» **RAW DATA**:
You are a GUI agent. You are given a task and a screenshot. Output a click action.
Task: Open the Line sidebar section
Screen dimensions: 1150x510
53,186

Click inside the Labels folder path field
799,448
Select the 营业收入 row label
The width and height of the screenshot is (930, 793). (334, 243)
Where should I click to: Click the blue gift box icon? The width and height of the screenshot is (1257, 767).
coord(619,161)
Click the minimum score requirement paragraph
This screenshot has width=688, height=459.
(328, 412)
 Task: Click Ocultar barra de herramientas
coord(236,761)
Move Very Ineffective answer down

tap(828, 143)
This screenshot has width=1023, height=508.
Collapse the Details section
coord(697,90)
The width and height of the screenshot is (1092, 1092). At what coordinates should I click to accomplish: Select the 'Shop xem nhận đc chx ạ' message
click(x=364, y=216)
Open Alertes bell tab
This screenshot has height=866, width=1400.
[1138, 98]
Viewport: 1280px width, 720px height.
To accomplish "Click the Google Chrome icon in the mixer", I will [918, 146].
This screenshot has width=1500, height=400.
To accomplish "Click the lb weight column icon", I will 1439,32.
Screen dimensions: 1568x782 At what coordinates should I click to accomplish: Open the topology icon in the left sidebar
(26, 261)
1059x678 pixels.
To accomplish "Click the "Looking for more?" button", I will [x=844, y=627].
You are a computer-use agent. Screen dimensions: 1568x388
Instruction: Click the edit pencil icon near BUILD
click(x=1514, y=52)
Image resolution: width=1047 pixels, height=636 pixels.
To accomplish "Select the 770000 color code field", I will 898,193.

» **TASK GOAL**:
Within the records above, work out on how many lines the string "pixels" appears, and give only that number.

» **PROBLEM SOLUTION**:
2